An operational DBA isn’t just a manager of a traditional RDBMS, transactional system. An operational DBA manages the data platform, whatever it is, when it hits production. Their goals are not traditionally the same as someone focused on development. They are looking to keep the system secure, performing well, and ensure it is recoverable in case of failure/disaster. This could be over a traditional system, a no-SQL solution, a warehousing solution built around star/snowflake schemas, or anything that has to do with data storage, management, and retrieval. If you think an operational DBA is a manager of just a transactional system, please update your definition. Operations has changed greatly in the last decade to keep pace with development and business.

The reason I posted this is because I saw some indications that there is a misunderstanding of what an operational DBA is nowadays. Not surprisingly, this misunderstanding came from folks who aren’t in an operational role. Here’s the gist of what an operational DBA is typically concerned with:

  • Production security
  • Production performance / reliability
  • Production recovery

I’m not ranking those in order of importance. The order of those three items depends on the environment. I’ve been in environments where security was more important performance / reliability or recovery (military). I’ve also been in environments where performance /reliability was king.
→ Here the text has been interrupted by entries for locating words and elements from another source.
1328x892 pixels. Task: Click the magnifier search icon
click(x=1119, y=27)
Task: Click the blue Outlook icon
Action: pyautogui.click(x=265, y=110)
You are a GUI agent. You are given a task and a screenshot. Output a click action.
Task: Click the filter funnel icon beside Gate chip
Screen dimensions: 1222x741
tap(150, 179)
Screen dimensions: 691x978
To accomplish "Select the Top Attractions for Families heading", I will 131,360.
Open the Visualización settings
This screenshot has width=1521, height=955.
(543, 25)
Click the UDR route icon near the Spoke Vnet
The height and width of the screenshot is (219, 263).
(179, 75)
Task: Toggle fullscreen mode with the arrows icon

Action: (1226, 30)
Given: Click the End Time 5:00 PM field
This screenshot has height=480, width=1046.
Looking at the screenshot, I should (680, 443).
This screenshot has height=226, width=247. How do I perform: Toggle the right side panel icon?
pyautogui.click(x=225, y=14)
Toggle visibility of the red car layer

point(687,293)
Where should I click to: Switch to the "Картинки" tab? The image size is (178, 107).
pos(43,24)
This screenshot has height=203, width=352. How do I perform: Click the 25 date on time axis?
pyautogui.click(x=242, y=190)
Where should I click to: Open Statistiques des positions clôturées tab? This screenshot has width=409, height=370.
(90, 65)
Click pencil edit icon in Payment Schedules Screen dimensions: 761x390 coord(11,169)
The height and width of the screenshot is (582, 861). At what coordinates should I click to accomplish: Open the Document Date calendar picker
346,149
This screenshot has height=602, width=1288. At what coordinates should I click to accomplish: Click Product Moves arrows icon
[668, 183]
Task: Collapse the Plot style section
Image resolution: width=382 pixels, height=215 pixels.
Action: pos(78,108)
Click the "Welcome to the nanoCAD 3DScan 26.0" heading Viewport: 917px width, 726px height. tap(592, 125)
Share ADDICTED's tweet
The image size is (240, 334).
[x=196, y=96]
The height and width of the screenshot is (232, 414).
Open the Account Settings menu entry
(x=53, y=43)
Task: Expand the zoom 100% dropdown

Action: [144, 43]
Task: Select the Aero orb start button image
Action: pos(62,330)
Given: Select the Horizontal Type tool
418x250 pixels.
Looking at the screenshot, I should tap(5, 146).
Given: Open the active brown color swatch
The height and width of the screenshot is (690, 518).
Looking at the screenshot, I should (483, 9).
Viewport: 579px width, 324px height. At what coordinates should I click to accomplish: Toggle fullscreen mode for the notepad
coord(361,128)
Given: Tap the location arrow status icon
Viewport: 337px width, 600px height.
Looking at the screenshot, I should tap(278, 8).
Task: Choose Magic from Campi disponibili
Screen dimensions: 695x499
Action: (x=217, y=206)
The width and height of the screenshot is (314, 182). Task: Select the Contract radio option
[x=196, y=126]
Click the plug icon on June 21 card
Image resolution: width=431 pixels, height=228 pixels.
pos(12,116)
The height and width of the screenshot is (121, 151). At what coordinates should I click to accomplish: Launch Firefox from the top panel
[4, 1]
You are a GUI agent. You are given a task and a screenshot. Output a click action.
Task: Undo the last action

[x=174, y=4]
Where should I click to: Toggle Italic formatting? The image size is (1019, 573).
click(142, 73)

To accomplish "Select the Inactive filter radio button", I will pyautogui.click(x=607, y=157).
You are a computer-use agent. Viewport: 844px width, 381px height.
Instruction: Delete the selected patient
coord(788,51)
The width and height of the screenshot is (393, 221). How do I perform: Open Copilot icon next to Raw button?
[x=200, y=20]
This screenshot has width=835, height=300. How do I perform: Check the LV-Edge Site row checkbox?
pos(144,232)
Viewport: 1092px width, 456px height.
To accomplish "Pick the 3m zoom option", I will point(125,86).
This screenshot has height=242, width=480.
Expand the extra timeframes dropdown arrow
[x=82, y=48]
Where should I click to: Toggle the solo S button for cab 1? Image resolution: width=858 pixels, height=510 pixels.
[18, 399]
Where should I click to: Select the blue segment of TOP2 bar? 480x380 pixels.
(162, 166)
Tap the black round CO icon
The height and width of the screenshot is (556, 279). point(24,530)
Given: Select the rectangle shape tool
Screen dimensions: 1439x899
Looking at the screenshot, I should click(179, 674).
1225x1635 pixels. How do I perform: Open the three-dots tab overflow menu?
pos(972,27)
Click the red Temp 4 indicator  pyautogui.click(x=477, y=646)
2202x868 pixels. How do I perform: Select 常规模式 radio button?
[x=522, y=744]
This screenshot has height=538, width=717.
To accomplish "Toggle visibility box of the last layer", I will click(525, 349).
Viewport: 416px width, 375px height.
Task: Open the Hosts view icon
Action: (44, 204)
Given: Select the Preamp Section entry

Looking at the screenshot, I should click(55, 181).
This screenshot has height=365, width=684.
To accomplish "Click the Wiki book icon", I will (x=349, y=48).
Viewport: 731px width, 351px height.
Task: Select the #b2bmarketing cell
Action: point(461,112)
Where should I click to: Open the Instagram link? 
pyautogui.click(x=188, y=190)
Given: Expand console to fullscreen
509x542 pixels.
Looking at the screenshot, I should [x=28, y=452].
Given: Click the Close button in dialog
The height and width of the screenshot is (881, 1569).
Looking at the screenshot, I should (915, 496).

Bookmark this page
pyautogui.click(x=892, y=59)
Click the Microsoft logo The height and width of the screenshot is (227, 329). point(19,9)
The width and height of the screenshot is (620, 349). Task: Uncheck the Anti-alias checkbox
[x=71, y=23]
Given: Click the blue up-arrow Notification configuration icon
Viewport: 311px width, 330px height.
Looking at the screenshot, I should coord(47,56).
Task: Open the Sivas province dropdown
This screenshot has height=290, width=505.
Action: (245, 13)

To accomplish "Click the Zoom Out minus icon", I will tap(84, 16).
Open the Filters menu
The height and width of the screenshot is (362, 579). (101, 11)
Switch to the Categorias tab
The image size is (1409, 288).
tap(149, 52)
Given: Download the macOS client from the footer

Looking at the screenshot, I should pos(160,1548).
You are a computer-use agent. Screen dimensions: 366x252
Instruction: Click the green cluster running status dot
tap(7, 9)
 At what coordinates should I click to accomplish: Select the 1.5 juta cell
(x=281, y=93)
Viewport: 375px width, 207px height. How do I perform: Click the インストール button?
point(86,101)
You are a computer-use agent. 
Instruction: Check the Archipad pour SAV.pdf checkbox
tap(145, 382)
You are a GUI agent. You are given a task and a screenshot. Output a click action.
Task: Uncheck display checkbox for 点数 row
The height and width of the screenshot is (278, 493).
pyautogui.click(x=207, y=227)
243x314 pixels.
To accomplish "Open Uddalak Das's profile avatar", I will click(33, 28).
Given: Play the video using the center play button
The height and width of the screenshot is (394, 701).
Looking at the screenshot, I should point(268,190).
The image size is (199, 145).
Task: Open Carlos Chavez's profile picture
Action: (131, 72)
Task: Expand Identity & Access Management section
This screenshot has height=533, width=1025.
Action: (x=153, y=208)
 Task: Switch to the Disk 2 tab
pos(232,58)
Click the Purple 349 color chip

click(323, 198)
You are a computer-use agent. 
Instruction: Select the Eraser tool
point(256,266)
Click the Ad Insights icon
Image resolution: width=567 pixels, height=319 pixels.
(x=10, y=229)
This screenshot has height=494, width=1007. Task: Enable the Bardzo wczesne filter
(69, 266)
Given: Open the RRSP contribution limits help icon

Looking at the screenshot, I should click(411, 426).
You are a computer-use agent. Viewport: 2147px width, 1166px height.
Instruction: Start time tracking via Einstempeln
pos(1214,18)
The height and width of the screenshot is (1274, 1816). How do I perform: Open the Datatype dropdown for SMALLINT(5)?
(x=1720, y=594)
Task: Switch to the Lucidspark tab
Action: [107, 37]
Note that I didn’t include a particular type of platform. That’s on purpose. I also didn’t indicate whether or not production was on premise or hosted. That’s also on purpose. If you’re still thinking that an operational DBA is only concerned with the care and feeding of an on-premise transactional SQL Server, Oracle, DB2, MySQL/MariaDB, etc. platform, it’s time to update your thinking. An operational DBA takes over when a system transfers from Dev/QA/UAT to production, when it becomes operational (hence the name). Platform, type, where it’s hosted, and those types of details are irrelevant if the system is about data management and it just rolled to production. While there are some operational DBAs who solely focus on transactional systems, that’s not true of all operational DBAs. And that’s not what we operational types mean when we say, “operations.”